To use spark you can simply call spark
.
For example you could run in python spark.sql("SELECT * FROM my_table")
.
2.3. dbutils
Databricks comes with a class that has some utilities. This have 3 main functionalities:
- Secrets (
dbutils.secrets
) - File system (
dbutils.fs
) - Widgets (
dbutils.widgets
) - Package installer (
dbutils.library
)
2.3.1. dbutils.secrets
This allows to interact with secrets. In Azure you will connect it to a Key Vault so that you can retrive secrets from there.
2.3.2. dbutils.fs
This allows to write and read files. It is also used to mount external storage units such as a datalake or a blob.
2.3.3. dbutils.widgets
You can create custom widgets that allow you to interact with the notebook. For example you can create and dropdown that sets the value of one python variable.
2.3.4. dbutils.library
This allow you to install packages.
I would advise to manage libraries with the Libraries
section of the cluster configuration.
If you are using a conda environment dbutils.library
won’t work.
2.4. display and displayHTML
The display
object is mainly used to show tables.
You can pass a spark or pandas dataframe and it will be nicely displayed.

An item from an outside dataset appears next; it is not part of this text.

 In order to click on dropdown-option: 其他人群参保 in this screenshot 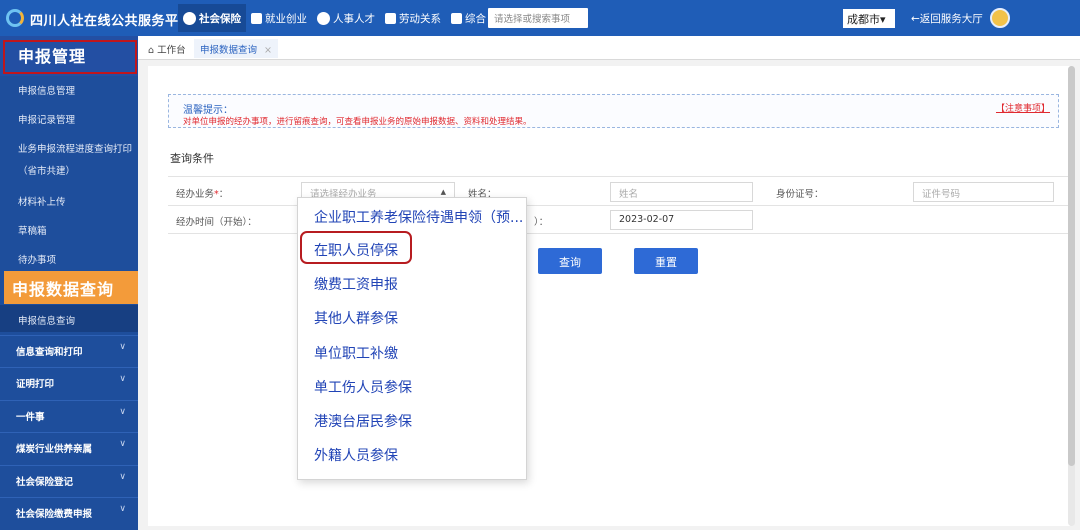, I will do `click(356, 318)`.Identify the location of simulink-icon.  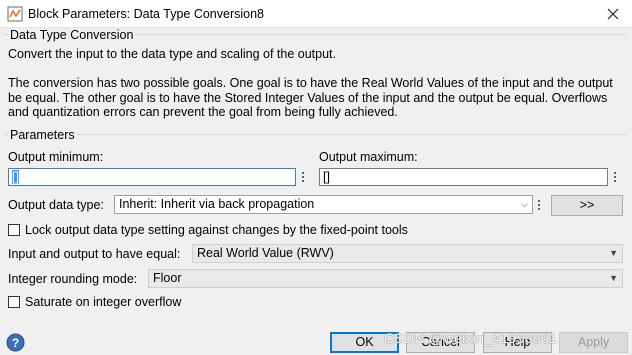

It also allows to create plots based on the dataframe.
displayHTML
as the name suggest allows to display HTML content.
It is the equivalent of an iframe
in HTML.
3. Storing and reading data
Databricks come with a folder where you can store data.
It is under the path /dbfs/FileStore
.
Hower I suggest that you mount your own external unit and store the data there.
One important aspect for reading and writting data is the paths.
Imagine that you have a table stored in /dbfs/mnt/blob/data.delta
.
To read that in different languages you should:
language | sentence |
---|---|
python | /dbfs/mnt/blob/data.delta |
sh | /dbfs/mnt/blob/data.delta |
spark | dbfs:/mnt/blob/data.delta |
SQL | SELECT * FROM delta.`/mnt/blob/data.delta` |
4. Scheduling jobs
You can schedule jobs with the section Jobs
.
It works like the Linux chron.
It should only be used for small tasks since it is not an orchestrator like Airflow or Azure Data Factory (ADF).